Continuing through the market, we move into the electronics section, where dozens of cassette player/boomboxes sit, most with styrofoam bracing on each side, wrapped in very dusty plastic. Following that, we come to a long row of spice merchants, selling dried chilies, crystal salt, and other spices and powders I couldn't possibly identify. As the spice sellers come to an end, the dried fish section begins, and the putrid stench almost makes me gag. Strands of semi-cured Nile Perch stand on the table, some braided together into something almost resembling the conical shwarma kebabs you can buy throughout Europe and the Middle East. We walk through as quickly as possible, fortunately before my nausea gets the best of me.
Jacob, Luka, and Nyol, three of the guys, want to go and smoke sheesha, flavored tobacco in hookahs, so we follow them to a coffee shop. Crowds of men sit gathered under the tin pavilion as boys run back and forth carrying fresh pipes, hoses, and more charcoal. Along the side wall a woman is making Nescafé, hibiscus, black, and mint tea in small glasses. Not wanting to smoke, Ellie and I sit at the edge of the café by the door, and order two glasses of mint tea, which arrive a moment later. Fresh mint floats inside the glass, and the first sip brings an intense minty-sugary wave.
As we sit and watch people go by, we both notice perhaps a four-year-old a boy walking across the path from the shop. He's barefoot, and the pants he wears may as well be non-existent; huge gashes have split both the front and back. He stops for a moment, looks at the two of us, and begins to climb a rack of pipes sitting along the path. As he climbs, the non-existent pants begin to slip down, and he quickly jumps off, shoots an embarrassed look at us, and scoots away. We watch for a bit longer as the guys smoke. A kid walks by, carrying an enormous burlap sack on his head.

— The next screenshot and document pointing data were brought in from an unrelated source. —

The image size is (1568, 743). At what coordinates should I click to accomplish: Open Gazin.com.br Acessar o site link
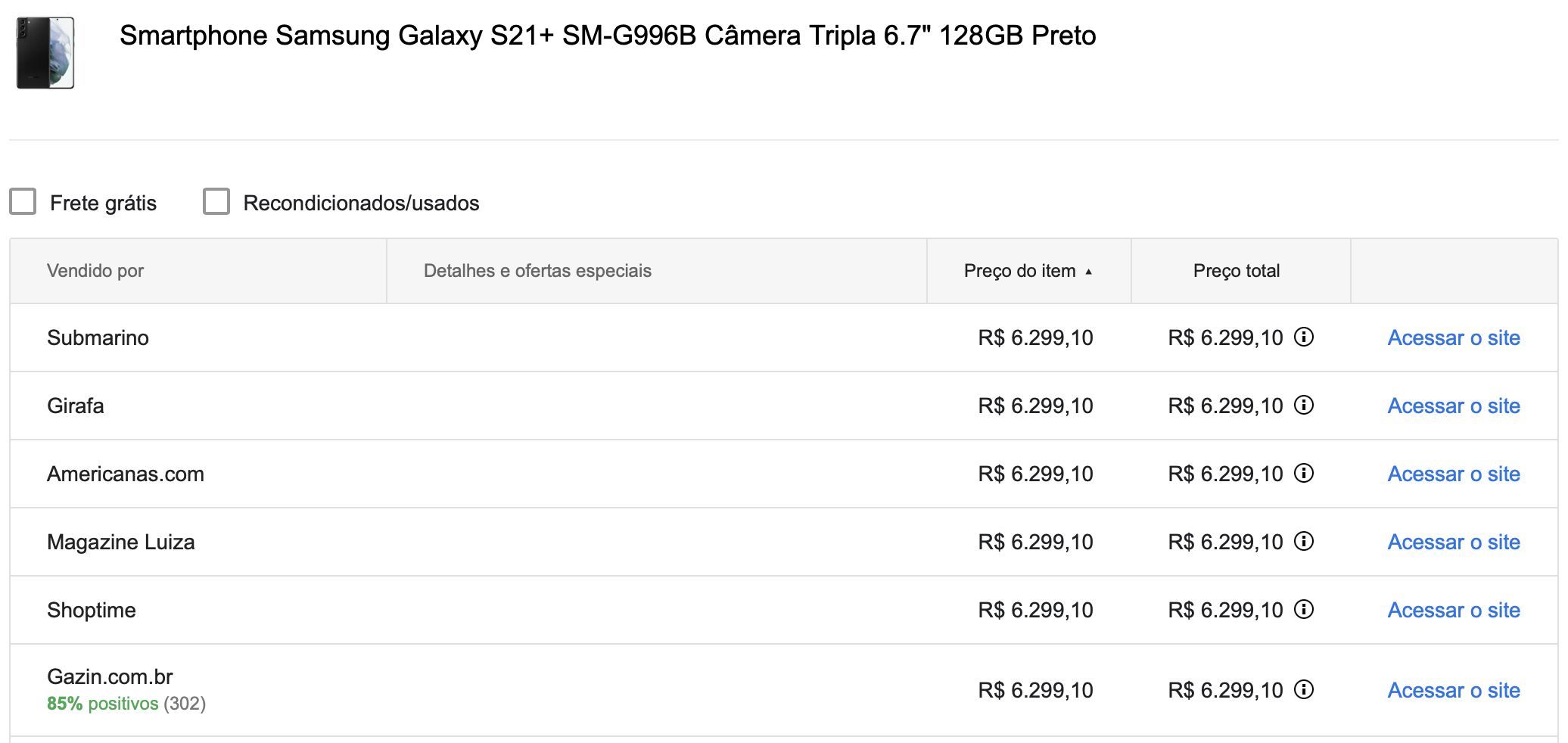coord(1454,690)
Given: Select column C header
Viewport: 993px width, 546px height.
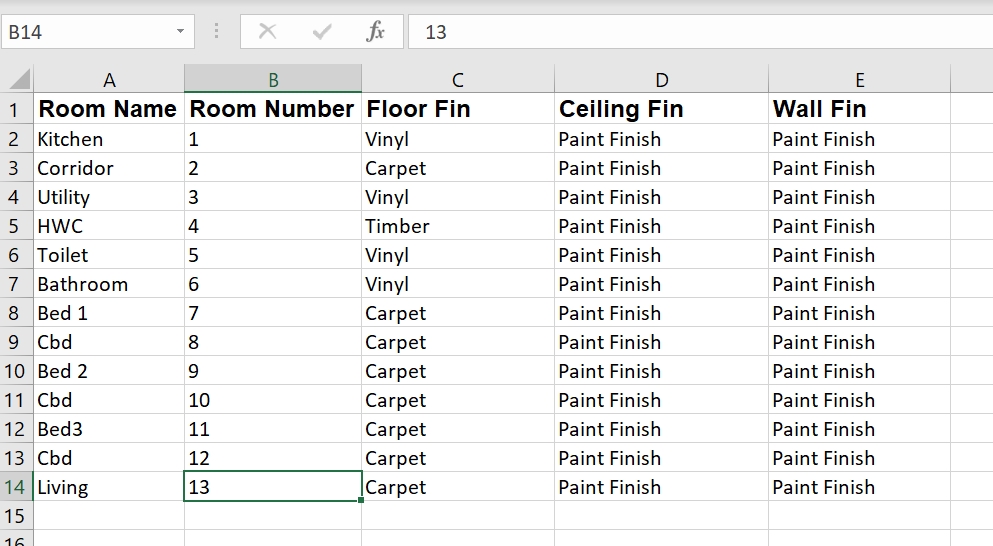Looking at the screenshot, I should 458,80.
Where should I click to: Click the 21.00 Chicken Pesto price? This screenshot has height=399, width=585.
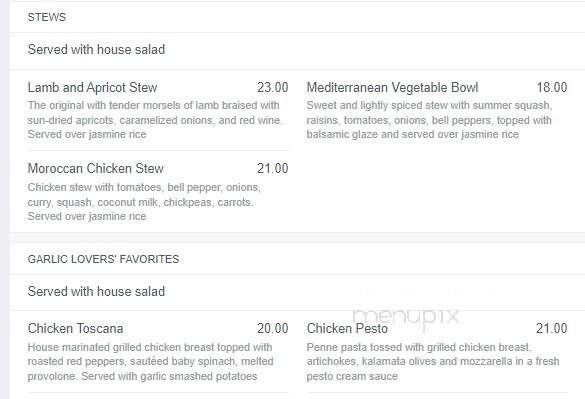(552, 329)
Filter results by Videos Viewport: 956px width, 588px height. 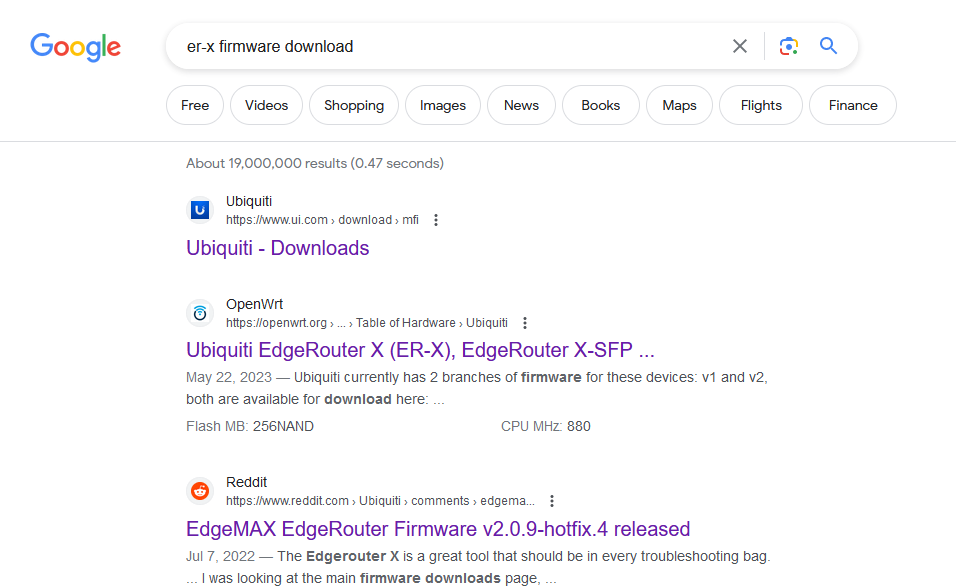[x=266, y=105]

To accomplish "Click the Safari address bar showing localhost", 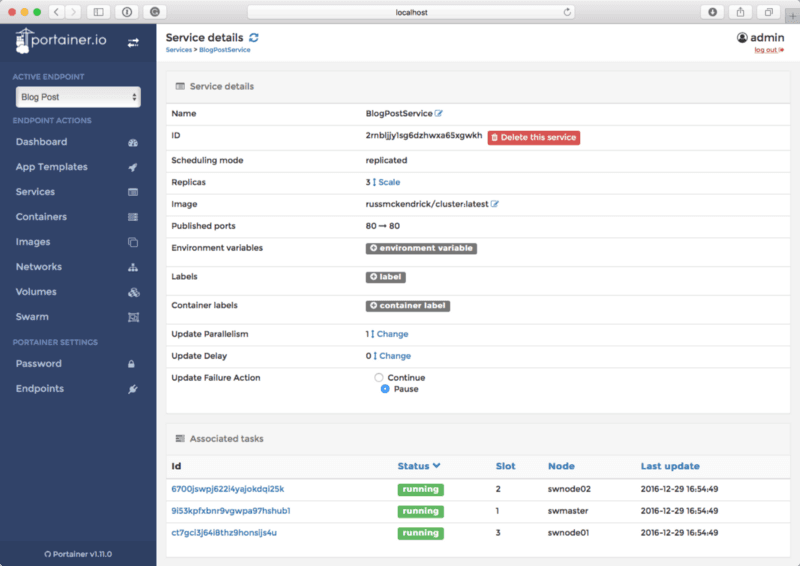I will point(411,12).
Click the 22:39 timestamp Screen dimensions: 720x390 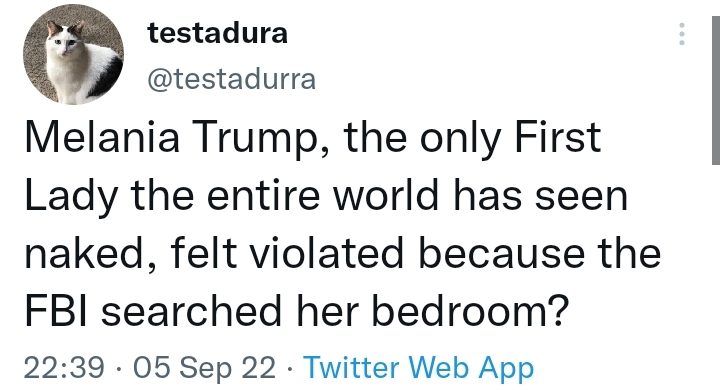pos(64,368)
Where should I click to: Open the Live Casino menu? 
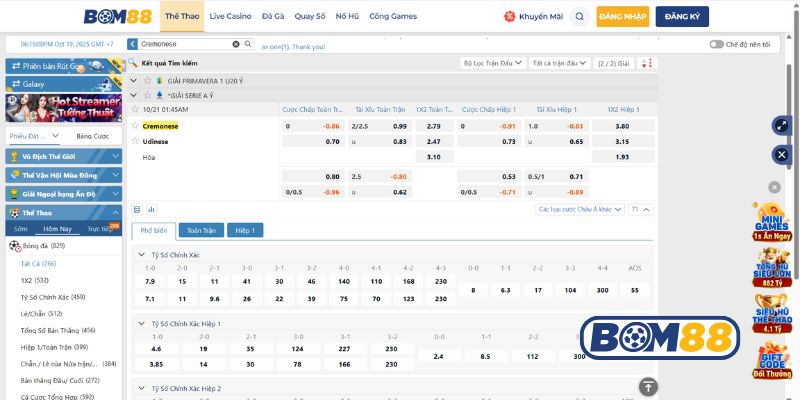[230, 17]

"These kids work so hard," Ellie says. "Can you imagine? Never a day off."
"No, I couldn't begin to," I answer. "If you ever need any reminder of how good you have it, just look around."
I find myself thinking of a story Ellie tells me earlier in the day about Luka, who is missing three fingers of his right hand, leaving only the index finger and thumb. His left hand is complete, but there are massive stretches of scar tissue along each side of his wrist.
"It's an amazing story, really," Ellie says. "He was hiding with a group of children when the government attacked. Someone threw a hand grenade into the hut, and Luka grabbed it, to protect the kids. He was able to get it out and start to throw it away, but just as he threw, it went off."
"All of these guys," she says, gesturing at the three smoking sheesha, "they were all probably child soldiers."
On some level, I understood that time-wise, that'd make sense, but as I think about it, I realize that I can't begin to imagine. I've been so fortunate to live my life in a developed country, in a place that hasn't seen a military attack in my grandparent's lifetimes. To deal with a war where both sides (the Sudanese government and the SPLM) routinely recruited or conscripted small kids, to have witnessed brutality beyond anything I can comprehend, and to lose everything, in a place where most people have almost nothing to begin with.
I don't know how people do it- I know I couldn't. The fact that they continue to move forward is an incredible testament to the will to live among the people of southern Sudan, and they have my profound respect.